= READING PASSAGE =
"""

Cannon McIntosh (08) earned his first USAC NOS Energy Drink National Midget Series win last year. (Mark Coffman Photo)

Indoor Racing Routinely Creates New Winners

DUQUOIN, Ill. – For some reason, indoor races featuring the USAC NOS Energy Drink National Midget Series tends to create first-time winners.

Is it based mainly on the fact that the tracks are usually on the smallish side, which produces tight racing where the variables for trouble are more prevalent?  Is it because passing opportunities are more inopportune on such close quarters?  Is it because most indoor races occur early in the year when most teams have yet to hit their stride, thus opening the door for several different teams and drivers to thrive?  Or is just pure happenstance?

The answer probably lies somewhere in the middle of all those theories, as it’s never easy to win a USAC National Midget race. One thing for certain is that over the first four years of the Shamrock Classic, four first-time USAC NOS Energy Drink National Midget winners have emerged in Shane Golobic (2016), Justin Grant (2017), Logan Seavey (2018) and Cannon McIntosh (2019), all of whom are talented wheelmen who have earned their victories at the Southern Illinois Center in DuQuoin, Ill., where the series returns March 7 for the fifth edition of the event.

"""

= DATA SHOWN =

"""

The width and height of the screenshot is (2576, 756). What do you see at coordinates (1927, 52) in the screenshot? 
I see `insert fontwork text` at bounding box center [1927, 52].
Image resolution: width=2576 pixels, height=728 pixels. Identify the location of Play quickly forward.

"""

= WORK TO COMPLETE =
[A] Rewrite the indoor racing article from "Indoor Racing Routinely" and going on through "create first-time winners.", switching "first-time winners" to "new champions".
[B] According to the indoor racing article, which driver won the Shamrock Classic in 2018?

= PER-TASK ANSWERS =
[A]
Indoor Racing Routinely Creates New Winners

DUQUOIN, Ill. – For some reason, indoor races featuring the USAC NOS Energy Drink National Midget Series tends to create new champions.

[B] Logan Seavey